* How to complete this task
Tell how many lines in the data below contain "will", using one number as the whole reply.

[Stored records]
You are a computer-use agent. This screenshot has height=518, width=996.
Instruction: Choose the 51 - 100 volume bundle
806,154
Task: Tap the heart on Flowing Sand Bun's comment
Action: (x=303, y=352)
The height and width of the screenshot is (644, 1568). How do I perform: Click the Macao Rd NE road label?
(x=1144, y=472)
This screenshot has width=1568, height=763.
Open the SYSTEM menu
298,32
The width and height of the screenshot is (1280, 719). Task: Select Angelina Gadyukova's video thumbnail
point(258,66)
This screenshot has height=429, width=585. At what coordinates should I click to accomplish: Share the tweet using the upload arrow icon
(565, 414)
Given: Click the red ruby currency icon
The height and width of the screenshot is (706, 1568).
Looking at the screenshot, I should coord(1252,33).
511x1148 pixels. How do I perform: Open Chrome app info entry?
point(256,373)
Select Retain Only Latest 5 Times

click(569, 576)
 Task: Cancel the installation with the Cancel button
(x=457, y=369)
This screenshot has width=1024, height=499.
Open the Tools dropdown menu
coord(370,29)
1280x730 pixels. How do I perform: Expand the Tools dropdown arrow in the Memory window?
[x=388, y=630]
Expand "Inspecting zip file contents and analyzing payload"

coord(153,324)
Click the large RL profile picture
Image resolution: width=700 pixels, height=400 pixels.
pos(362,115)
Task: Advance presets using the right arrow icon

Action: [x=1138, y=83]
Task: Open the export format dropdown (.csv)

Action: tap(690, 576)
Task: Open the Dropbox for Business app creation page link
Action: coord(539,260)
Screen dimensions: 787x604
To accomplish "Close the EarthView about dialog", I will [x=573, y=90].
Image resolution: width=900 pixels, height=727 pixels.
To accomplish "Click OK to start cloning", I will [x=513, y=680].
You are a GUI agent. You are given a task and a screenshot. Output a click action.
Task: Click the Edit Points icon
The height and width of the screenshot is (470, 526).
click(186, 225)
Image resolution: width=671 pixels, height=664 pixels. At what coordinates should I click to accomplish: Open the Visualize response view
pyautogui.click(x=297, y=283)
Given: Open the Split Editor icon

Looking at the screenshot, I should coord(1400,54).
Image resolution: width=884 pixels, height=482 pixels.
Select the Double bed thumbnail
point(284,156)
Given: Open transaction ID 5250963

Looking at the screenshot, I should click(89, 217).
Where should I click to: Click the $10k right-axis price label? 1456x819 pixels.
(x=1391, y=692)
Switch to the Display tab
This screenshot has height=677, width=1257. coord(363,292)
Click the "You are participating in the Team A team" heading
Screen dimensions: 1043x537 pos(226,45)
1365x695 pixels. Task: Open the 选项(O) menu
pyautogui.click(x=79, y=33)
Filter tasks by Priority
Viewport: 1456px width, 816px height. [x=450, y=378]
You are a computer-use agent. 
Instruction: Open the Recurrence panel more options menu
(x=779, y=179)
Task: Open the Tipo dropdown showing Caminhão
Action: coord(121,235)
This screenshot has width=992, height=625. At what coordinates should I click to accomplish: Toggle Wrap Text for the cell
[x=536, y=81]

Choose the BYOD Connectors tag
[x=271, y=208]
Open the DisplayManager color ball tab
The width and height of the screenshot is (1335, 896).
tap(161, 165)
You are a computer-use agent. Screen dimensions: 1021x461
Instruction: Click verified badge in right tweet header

* Task solution
2